Strawberries (Fragaria × ananassa Duch.) are highly perishable due to their soft texture, and easily decay during transportation and storage. Our previous report showed that molecular hydrogen-based irrigation in the form of hydrogen nanobubble water (HNW) could obviously improve flavor and consumer preferences of strawberry fruit at the harvesting stage. This study further investigated whether this approach could influence the shelf life of strawberry. During storage for 15 d at 4 ℃, HNW delayed the degradation in the quality of strawberry fruit, evaluated by alteration in sensory attributes (including aroma, luster, color, shape, and general evaluation), weight loss, contents of vitamin C, soluble sugar, and titratable acidity, and sugar/acid ratio. The higher levels of lignin, cellulose, and hemicellulose were observed.
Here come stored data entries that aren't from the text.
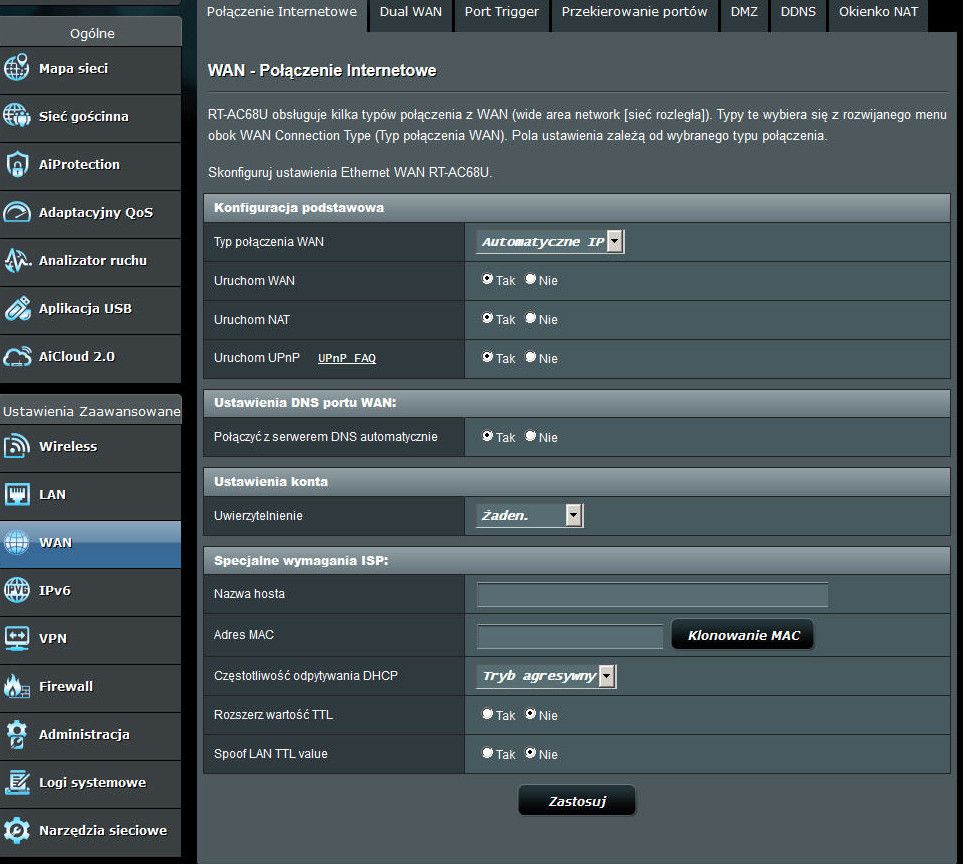This screenshot has height=864, width=963.
Task: Open the AiProtection shield icon
Action: tap(17, 164)
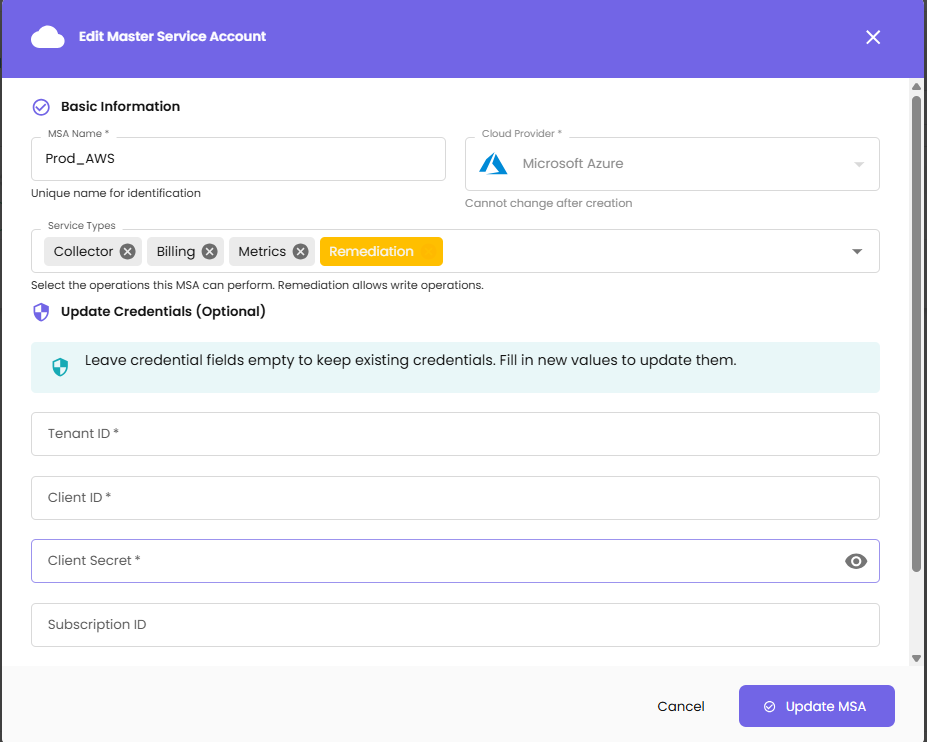Viewport: 927px width, 742px height.
Task: Click into the Client ID field
Action: (x=455, y=498)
Compared to conventional surface water (control) irrigation, the firmness of fruit was increased by HNW irrigation at the harvest stage, and progressively maintained during the storage period. Molecular evidence revealed that before the harvesting period, the transcripts of cinnamyl CoA reductase (CCR) and cinnamyl alcohol dehydrogenase (CAD), as well as cellulose synthase 1/4/6 (CesF1/4/6), the representative genes for the synthesis of lignin, cellulose, and hemicellulose, were induced by HNW irrigation. These changes were positively matched with the increased lignin, cellulose, and hemicellulose contents at the harvesting period. Overall, the extended shelf life of strawberries achieved by molecular hydrogen-based irrigation might be due to the improvement in lignin, cellulose, and hemicellulose accumulation. Therefore, this study demonstrated the effectiveness of HNW irrigation for retarding the decay of harvested strawberries.